Theatre Review Radio City Christmas Spectacular Bob Jagendorf

Bob Jagendorf

Christopher White - published on 12/19/13 - updated on 06/07/17

The production is so large in scale — fitting for a holiday like Christmas — that’s it’s hard not to get caught up in the spirit and enjoy a bit of good cheer.

New York at Christmas is romanticized by millions of people around the world — be it dreams of seeing the Christmas tree at the Rockefeller Center in person or the chance to wonder at the iconic storefront window decorations along Fifth Avenue. Included on almost any list of NYC Christmas “musts” is also the Radio City Christmas Spectacular, the ever-popular ninety-minute music revue that celebrates all things Christmas, be it snow, Santa, the Nutcracker, and yes — the Nativity.

Since 1933, this production has been wowing hundreds of thousands of audience members annually — and for good reason. It’s bold in its vision, expensive in its undertaking, and for the most part, successful in its execution. Having seen the production as a child, I returned to the famed Radio City Music Hall this past week to revisit it and see if it’s still got that same energy and ability to dazzle audiences of all ages.

First off, it must be noted that seeing any production on the stage of Radio City is a treat. The venue is grand and immediately lifts the spirit upon entry. The curtain rises, and when those actors fill the stage, it’s a visual feast. The production’s large orchestra provides a full and impressive accompaniment for the show’s singers and dancers.

Speaking of dancers, let’s not forget the stars of the show: the Rockettes. Perhaps the most iconic dancing troupe in the world, these high kicking performers are the show’s obvious main attraction. No matter how many times one has seen them perform, be it live or on television, their precision and their finesse is always stunning. Among their most famous numbers is the “Parade of the Wooden Soldiers” and “The Twelve Days of Christmas” — both of which merit the price admission alone.

Other notable numbers include “New York at Christmas,” in which the audience is treated to a sightseeing tour of the city’s landmark locations, and the living Nativity, in which live animals — several camels included — don the stage to recreate the birth of Christ, a moving and inspiring tribute which closes out the show.

For all of its right notes, however, I couldn’t help but to be disappointed with the commercialization of the show — particularly, the corporate branding that has taken over in recent years. The show’s sponsor, Chase Bank, receives proper credit on the commercials, programs, and posters — but a new extreme has been reached through the amount of onstage branding in which their logo, along with many other major companies, are used throughout the production.  Not only does this prove to be distracting, but one has to stop and wonder if everything in life is now on sale — including theatrical scenic design?

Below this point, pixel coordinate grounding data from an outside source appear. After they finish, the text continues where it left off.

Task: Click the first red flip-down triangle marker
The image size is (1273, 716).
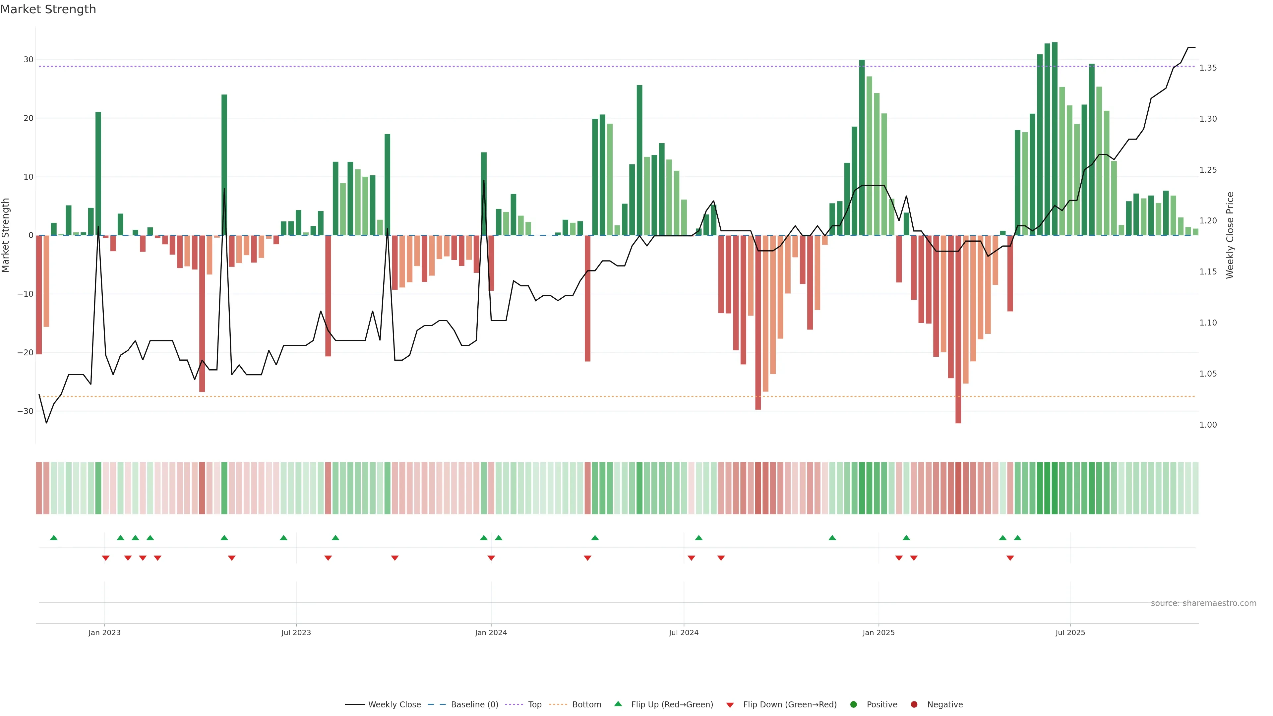Action: pos(106,558)
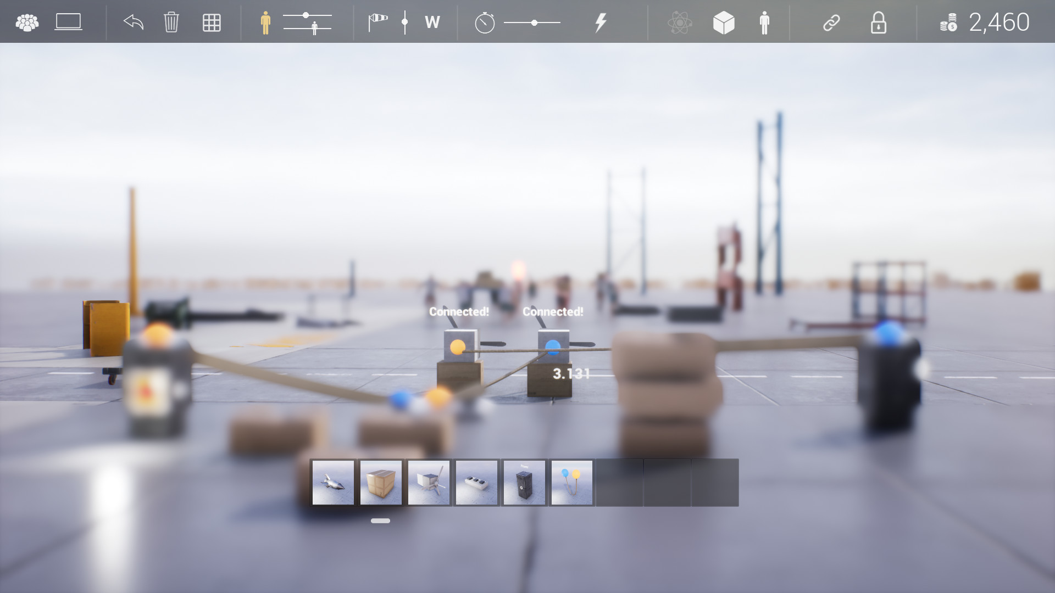Select the rocket item in hotbar
Viewport: 1055px width, 593px height.
(x=333, y=483)
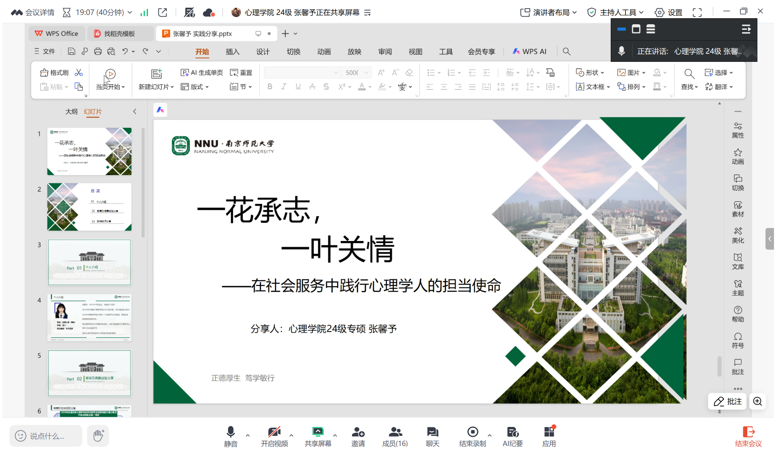The image size is (776, 450).
Task: Unmute the microphone via 静音 button
Action: click(x=230, y=432)
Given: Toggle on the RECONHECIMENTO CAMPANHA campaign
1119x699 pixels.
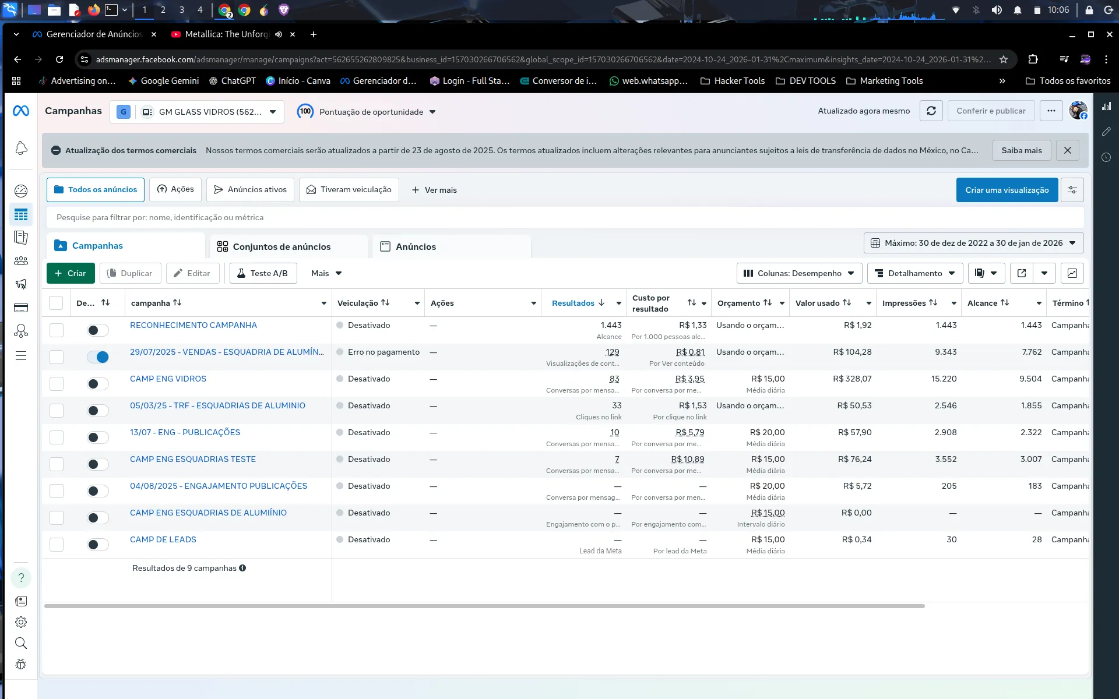Looking at the screenshot, I should (x=98, y=330).
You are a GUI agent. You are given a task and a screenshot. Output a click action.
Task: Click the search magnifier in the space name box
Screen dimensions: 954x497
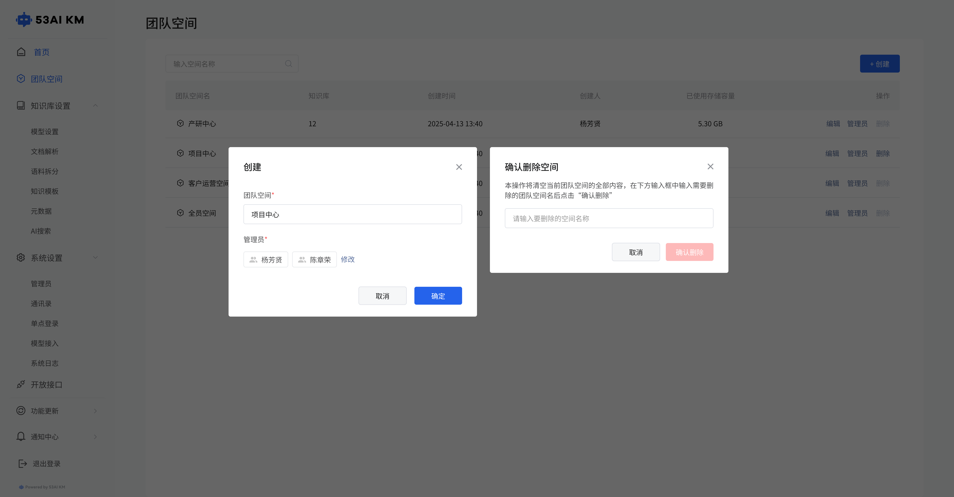pyautogui.click(x=288, y=64)
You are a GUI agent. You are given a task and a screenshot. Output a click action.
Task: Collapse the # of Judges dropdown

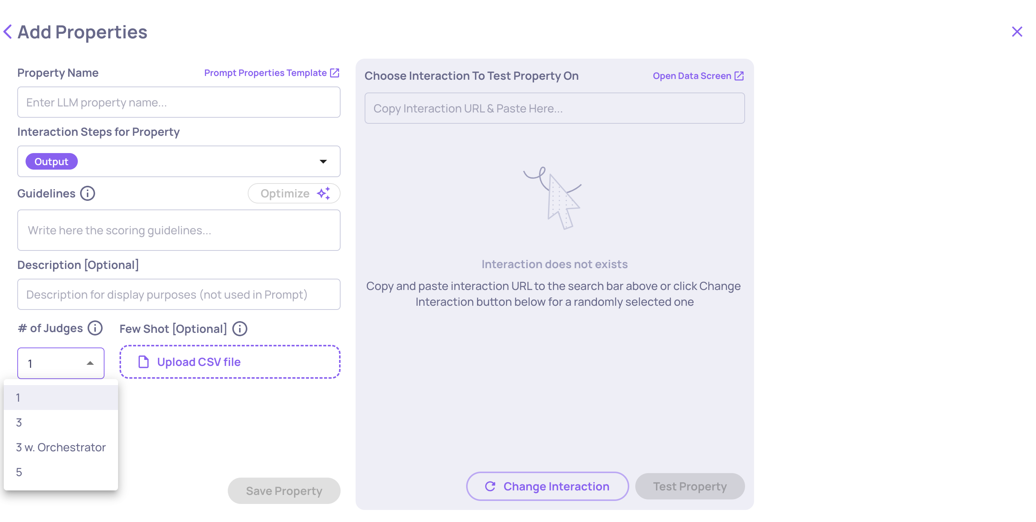(90, 363)
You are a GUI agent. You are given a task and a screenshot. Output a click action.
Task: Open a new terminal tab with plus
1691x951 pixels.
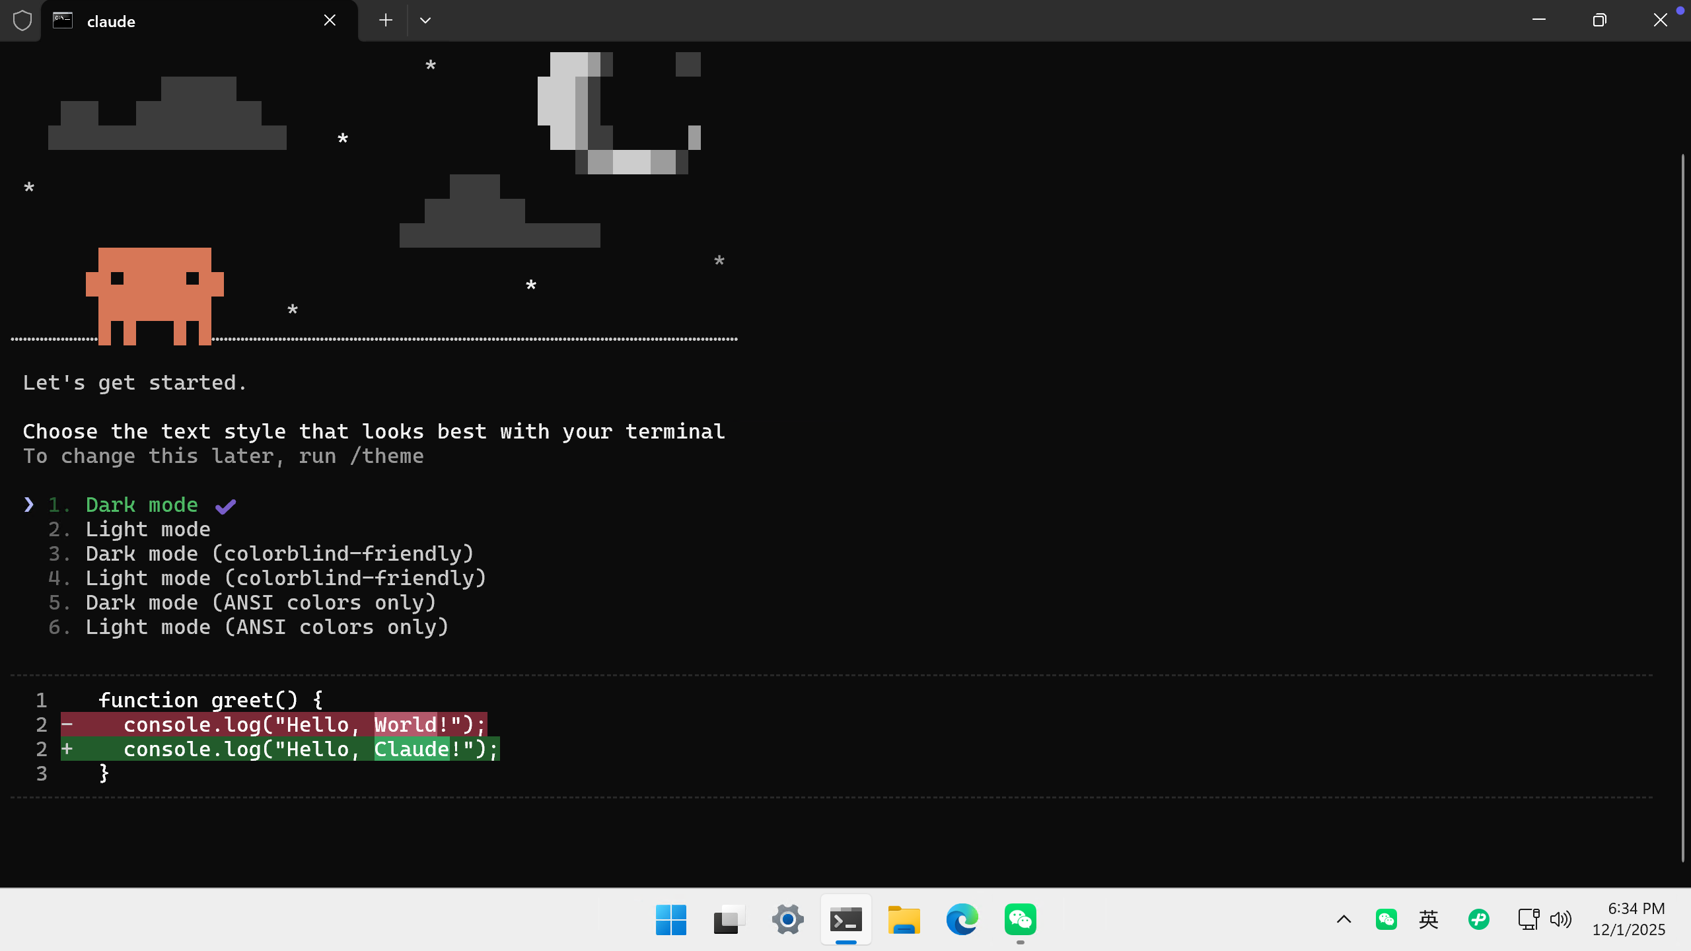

Another low point of the production is “Santa’s Video Game,” in which the Rockettes are involved in “saving Christmas” through spreading good cheer. This overly technical (not to mention bizarre) 3-D number is oddly placed and poorly integrated into an otherwise seamless and fast moving production.

So what’s the final verdict? Despite a few flaws, this production still manages to inspire. The production is so large in scale — fitting for a holiday like Christmas — that’s it’s hard not to get caught up in the spirit and enjoy a bit of good cheer. Its willingness to not only capture the festive secular elements of the season, but also show respect — even deference — to the true and sacred nature of the season is something worth supporting and cheering on. And for that reason alone, it rightfully earns its title of Spectacular.

The Radio City Christmas Spectacular is playing at Radio City Musical Hall through December 30, 2013, and is an annual production running each November and December in New York City. Conceived, choreographed, and directed by Linda Haberman.